I am taking a distance education program for PC repair. I am currently doing a unit on CPU's. IIRC, the main reason why we are moving to 64-bit is because 32-bit processors can only address 4 gigs of ram. The text book i am studying from says the 486, pentium 1, and pentium pro can address 4 gigs, but pentiums 2,3 and 4 can address 64 gigs with the proper chipset. so i ask, if this the case, why bother moving to 64-bit?
This is the first I've heard of that. Unlike AMD's processors, I thought Intel has the memory controller on the chipset, perhaps it can manage more addreses that way? And as for moving the whole kit and kaboodle to 64 bit, twice as much data can be moved for every clock cycle. This is a more efficient than just increasing the clockspeed of everything (processors, front side bus, pci bus etc...).
When in doubt, gas it!
64bit = more speed in everythng. That pretty much sums it up.

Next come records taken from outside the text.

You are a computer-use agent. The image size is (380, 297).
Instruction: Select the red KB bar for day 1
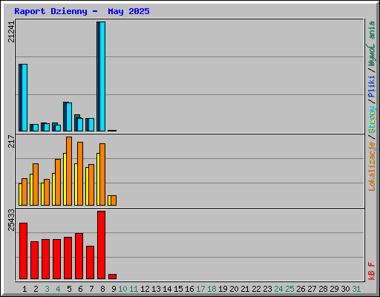tap(23, 251)
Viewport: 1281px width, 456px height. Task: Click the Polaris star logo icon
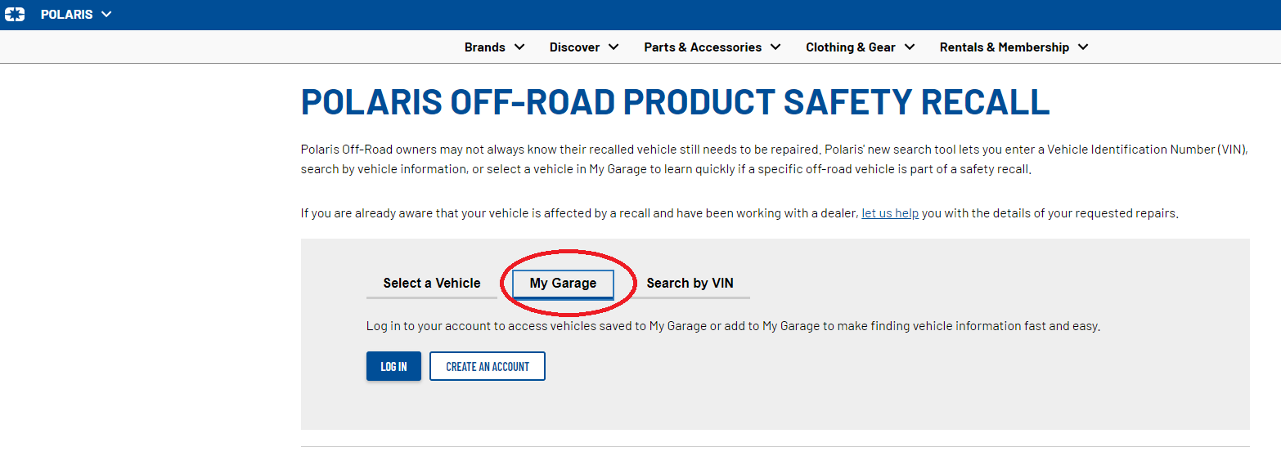click(15, 15)
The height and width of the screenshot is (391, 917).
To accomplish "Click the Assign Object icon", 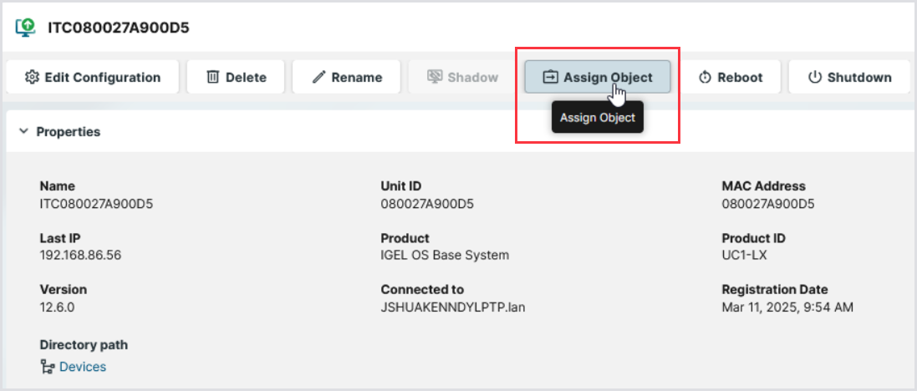I will (550, 77).
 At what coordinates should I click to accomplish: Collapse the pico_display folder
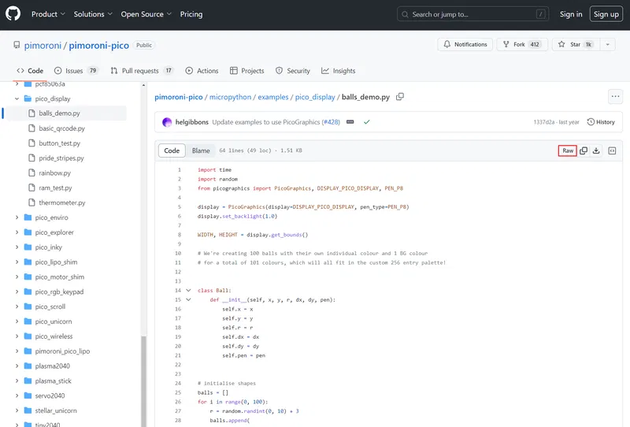[x=17, y=99]

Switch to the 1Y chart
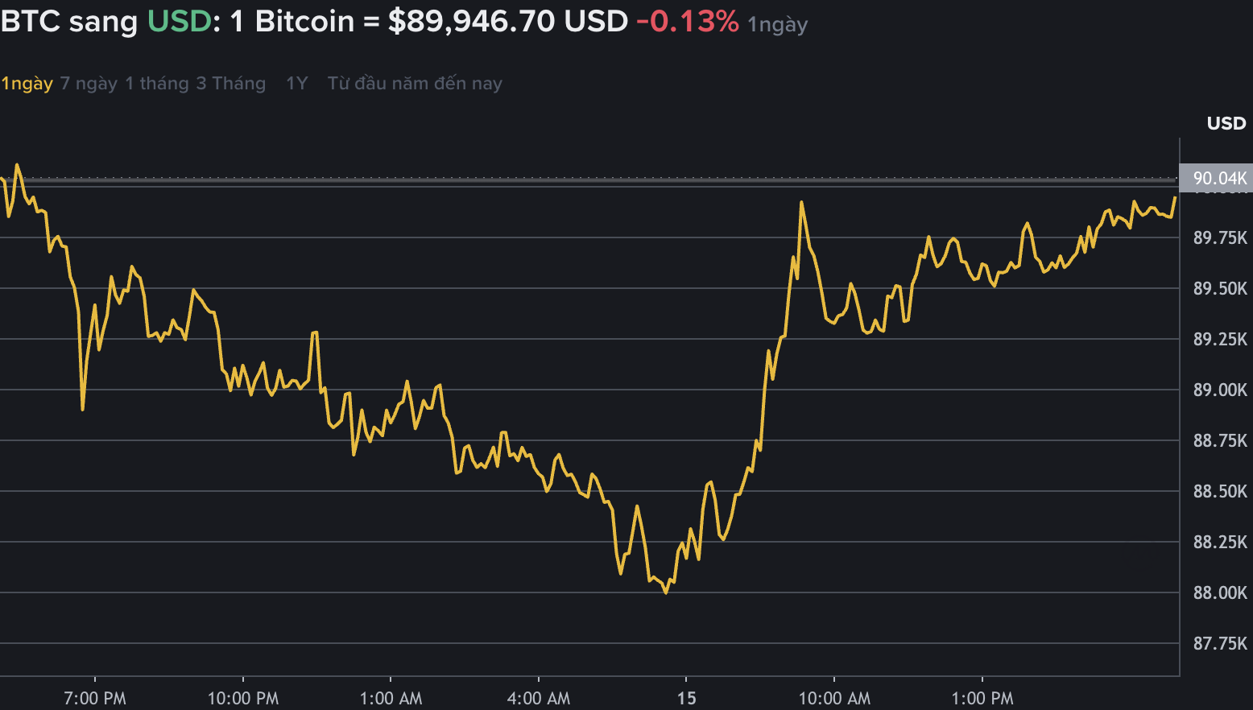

I believe that you might've glossed over the distinction between physical memory and virtual memory. Either that, or the course you're taking is rather shady...
FWIW, 64-bit CPUs can address 16 exabytes worth of virtual memory.
i did not, C38368. it says it right from my text book, "if the chipset supports it, the Pentium 2, 3, and 4 can address 64 gigabytes of RAM". They are not talking about virtural memory, they are talking about physical RAM. I think this has to be some mistake. I'll email my teacher
Book's wrong, then. Or at least incomplete. AFAIK, the CPU doesn't know the difference between physical and virtual memory, but that 64GB figure refers to virtual memory only.
Wow...ya...I think the text book is wrong also, 64 gigabytes? good luck finding a comp that can take in 64 gigabytes...that is rediculous...And yes, 64-bit will handle your RAM much better, I would always think that faster RAM can be better then more RAM.
I agree with you Mitter and C38368. I did email my teacher about it, no reply, yet.
I love you Dragokatzov...your the first person to address my name in that manner...everyone else is so mean to me...haha, well thank you. Plz get back to us on what your teacher has to say on this, it would be very much appreciated.
Shizzle my nizzle
28th July 2004
Technically, a 32-bit processor could have 64GB of addressable memory, if the word length (32-bit) referred to the size of the address bus, not the data bus. The amount is calculated as follows:
Maximum Addressable Locations = (2 ^ [Address Bus Width]) * [Data Bus Width]
So if an address bus was used higher than 32-bit, then it could be possible to have 64GB of addressable memory. However, it is quite silly to use an address bus different in size to the data bus (equal in size to the word length), as it will never use more than the amount the data bus uses (32 in this case).
The book is however wrong in saying Pentiums can address such a quantity. They can't. It can be done, though.